▶ [Text provided]:
— Start —

This report allows data curators to quickly identify and correct issues in the source data file.

Usage

Command-Line Arguments

The Fragment Validator is typically run as a command-line tool.

python main.py \
  --table-name <table_name> \
  --input-file <path_to_input_file> \
  --mapping-config <path_to_mapping_config> \
  --source "<source_description>" \
  --batch-id <optional_batch_id> \
  --dry-run
  • --table-name: The target database table (e.g., lcl, genotype).
  • --input-file: Path to the source CSV or Excel file.
  • --mapping-config: Path to the field mapping JSON file.
  • --source: A string describing the data source (e.g., "Manual upload by Curator X").
  • --batch-id: (Optional) A specific ID for the batch. If omitted, one is generated.
  • --dry-run: (Optional) Runs the entire validation process without uploading to S3 or creating a queue entry. Useful for testing.

— End —

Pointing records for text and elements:
— Start —

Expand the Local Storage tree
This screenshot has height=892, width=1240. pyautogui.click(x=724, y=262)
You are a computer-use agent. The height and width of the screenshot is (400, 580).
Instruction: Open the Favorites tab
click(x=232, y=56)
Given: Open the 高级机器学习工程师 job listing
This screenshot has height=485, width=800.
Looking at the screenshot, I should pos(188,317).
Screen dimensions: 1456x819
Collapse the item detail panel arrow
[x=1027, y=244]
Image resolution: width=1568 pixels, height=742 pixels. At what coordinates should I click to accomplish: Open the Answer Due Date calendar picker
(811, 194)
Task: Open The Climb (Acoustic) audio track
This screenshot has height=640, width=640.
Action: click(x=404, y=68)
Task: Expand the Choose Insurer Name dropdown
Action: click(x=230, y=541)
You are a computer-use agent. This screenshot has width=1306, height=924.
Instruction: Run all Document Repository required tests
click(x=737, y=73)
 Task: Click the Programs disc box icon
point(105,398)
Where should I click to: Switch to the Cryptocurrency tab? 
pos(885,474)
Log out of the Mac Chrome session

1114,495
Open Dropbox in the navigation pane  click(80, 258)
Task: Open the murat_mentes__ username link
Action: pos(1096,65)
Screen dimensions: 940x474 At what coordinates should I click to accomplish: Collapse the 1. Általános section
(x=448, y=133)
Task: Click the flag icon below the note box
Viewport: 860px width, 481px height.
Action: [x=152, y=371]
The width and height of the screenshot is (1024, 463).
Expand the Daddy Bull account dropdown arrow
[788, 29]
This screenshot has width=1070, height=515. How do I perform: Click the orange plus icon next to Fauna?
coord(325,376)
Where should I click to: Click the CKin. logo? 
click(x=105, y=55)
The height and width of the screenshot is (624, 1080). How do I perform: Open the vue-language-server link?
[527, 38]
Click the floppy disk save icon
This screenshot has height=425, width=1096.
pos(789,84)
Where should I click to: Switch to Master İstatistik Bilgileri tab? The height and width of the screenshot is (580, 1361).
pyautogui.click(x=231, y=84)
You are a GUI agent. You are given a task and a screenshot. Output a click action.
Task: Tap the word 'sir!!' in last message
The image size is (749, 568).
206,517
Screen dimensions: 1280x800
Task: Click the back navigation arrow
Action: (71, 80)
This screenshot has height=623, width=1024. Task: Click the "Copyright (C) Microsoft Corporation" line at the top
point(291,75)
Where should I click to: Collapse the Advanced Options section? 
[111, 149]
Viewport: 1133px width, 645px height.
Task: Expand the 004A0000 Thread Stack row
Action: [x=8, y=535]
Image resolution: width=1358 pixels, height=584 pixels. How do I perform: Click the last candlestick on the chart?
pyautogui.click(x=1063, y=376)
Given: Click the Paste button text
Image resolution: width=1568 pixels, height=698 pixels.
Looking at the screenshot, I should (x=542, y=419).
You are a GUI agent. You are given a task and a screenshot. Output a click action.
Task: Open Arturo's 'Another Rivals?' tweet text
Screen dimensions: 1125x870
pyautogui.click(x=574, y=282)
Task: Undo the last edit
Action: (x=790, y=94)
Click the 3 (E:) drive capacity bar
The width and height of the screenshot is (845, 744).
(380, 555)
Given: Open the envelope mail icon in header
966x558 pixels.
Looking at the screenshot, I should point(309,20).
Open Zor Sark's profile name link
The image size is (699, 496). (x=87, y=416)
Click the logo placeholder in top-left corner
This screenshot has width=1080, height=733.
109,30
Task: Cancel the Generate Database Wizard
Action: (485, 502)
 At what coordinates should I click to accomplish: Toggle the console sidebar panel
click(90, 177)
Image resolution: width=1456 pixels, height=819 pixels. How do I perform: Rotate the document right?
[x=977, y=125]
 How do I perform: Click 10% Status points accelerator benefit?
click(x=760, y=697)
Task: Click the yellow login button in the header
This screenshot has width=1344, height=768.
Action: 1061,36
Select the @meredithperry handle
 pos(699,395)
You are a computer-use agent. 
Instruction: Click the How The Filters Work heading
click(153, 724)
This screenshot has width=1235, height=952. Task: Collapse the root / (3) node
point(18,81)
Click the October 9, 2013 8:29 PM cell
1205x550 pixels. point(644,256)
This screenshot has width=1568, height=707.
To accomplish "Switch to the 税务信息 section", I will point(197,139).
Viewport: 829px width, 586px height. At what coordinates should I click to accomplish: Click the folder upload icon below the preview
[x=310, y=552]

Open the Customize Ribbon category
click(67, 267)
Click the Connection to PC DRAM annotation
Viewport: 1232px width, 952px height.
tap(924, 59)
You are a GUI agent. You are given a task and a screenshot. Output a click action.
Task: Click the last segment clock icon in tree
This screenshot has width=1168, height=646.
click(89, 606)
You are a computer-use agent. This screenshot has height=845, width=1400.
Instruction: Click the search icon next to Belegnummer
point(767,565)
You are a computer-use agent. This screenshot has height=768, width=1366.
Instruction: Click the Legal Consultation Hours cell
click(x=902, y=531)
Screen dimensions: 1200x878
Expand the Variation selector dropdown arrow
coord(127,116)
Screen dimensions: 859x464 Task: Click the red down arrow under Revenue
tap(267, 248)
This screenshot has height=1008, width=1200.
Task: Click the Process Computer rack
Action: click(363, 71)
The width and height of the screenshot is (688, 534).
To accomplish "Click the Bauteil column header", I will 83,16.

— End —

▶ [What you are asked to do]: Write out the full Fragment Validator usage text word for word. The entries come from a separate source.

▶ [Task answer]:
This report allows data curators to quickly identify and correct issues in the source data file.

Usage

Command-Line Arguments

The Fragment Validator is typically run as a command-line tool.

python main.py \
  --table-name <table_name> \
  --input-file <path_to_input_file> \
  --mapping-config <path_to_mapping_config> \
  --source "<source_description>" \
  --batch-id <optional_batch_id> \
  --dry-run
  • --table-name: The target database table (e.g., lcl, genotype).
  • --input-file: Path to the source CSV or Excel file.
  • --mapping-config: Path to the field mapping JSON file.
  • --source: A string describing the data source (e.g., "Manual upload by Curator X").
  • --batch-id: (Optional) A specific ID for the batch. If omitted, one is generated.
  • --dry-run: (Optional) Runs the entire validation process without uploading to S3 or creating a queue entry. Useful for testing.